▸ Page text:
===============

Mouthwash might be able to kill coronavirus in your mouth, but it won’t cure youBGR — Chris Smith
- Mouthwash can stop the spread of the novel coronavirus, new research suggests, but it can’t save you from becoming infected.
- Lab tests involving mouthwash that contains active ingredients that can interact with the chemical structure of the virus showed that the virus could be killed.
- Reducing the viral load in the mouth could also reduce transmission. Still, the person will continue to be infected with the SARS-CoV-2 virus, which will keep replicating in upper and lower airway cells.
- Researchers are going to study the effects of mouthwash on COVID-19 patients to see if they can replicate the lab tests, and measure how long the viral load reduction lasts after a patient uses mouthwash.
During the early days of the novel coronavirus pandemic, you may have seen messages that went viral on social media that said that mouthwash could kill the coronavirus and prevent COVID-19 infections. That’s a myth you should not have given any importance to. But teams of researchers have gone ahead and studied the chemical properties of various mouthwash products and concluded that some of them could kill the virus in the oral cavity. That’s not to say that the infection is prevented or that mouthwash can cure patients.

===============

▸ Supplied records:
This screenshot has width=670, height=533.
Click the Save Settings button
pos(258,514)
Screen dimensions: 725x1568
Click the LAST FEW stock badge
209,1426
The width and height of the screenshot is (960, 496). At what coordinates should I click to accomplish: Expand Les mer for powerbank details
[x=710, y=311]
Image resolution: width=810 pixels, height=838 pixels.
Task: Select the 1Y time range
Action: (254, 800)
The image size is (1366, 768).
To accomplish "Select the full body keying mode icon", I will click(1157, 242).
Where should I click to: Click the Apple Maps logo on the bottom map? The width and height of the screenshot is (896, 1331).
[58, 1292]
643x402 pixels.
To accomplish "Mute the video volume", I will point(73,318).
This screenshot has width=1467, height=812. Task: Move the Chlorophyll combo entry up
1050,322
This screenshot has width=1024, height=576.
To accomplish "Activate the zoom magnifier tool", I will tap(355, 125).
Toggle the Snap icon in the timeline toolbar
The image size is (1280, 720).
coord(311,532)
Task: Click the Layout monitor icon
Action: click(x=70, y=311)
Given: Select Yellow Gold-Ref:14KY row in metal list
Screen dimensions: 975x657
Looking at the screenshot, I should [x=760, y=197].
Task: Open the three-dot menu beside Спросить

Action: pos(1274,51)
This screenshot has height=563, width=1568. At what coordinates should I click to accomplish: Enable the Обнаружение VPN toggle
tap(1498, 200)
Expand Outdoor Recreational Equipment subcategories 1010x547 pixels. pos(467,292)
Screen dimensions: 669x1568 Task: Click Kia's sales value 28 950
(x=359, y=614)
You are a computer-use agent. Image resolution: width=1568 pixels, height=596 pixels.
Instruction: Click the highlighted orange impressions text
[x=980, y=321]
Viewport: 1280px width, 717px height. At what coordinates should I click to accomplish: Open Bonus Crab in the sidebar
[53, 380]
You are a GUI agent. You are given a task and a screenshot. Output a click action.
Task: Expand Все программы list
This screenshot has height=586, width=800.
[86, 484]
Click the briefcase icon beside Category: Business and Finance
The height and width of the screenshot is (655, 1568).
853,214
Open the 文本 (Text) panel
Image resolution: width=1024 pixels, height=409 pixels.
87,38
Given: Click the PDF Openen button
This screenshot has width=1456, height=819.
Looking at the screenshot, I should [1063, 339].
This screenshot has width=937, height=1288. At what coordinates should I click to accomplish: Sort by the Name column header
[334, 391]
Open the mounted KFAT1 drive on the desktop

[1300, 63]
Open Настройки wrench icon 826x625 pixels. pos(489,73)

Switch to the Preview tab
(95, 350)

===============

▸ Task objective:
Update the mouthwash article from the words "Mouthwash might be" through "could be killed.", changing "novel coronavirus" to "new coronavirus".

▸ Solution for this task:
Mouthwash might be able to kill coronavirus in your mouth, but it won’t cure youBGR — Chris Smith
- Mouthwash can stop the spread of the new coronavirus, new research suggests, but it can’t save you from becoming infected.
- Lab tests involving mouthwash that contains active ingredients that can interact with the chemical structure of the virus showed that the virus could be killed.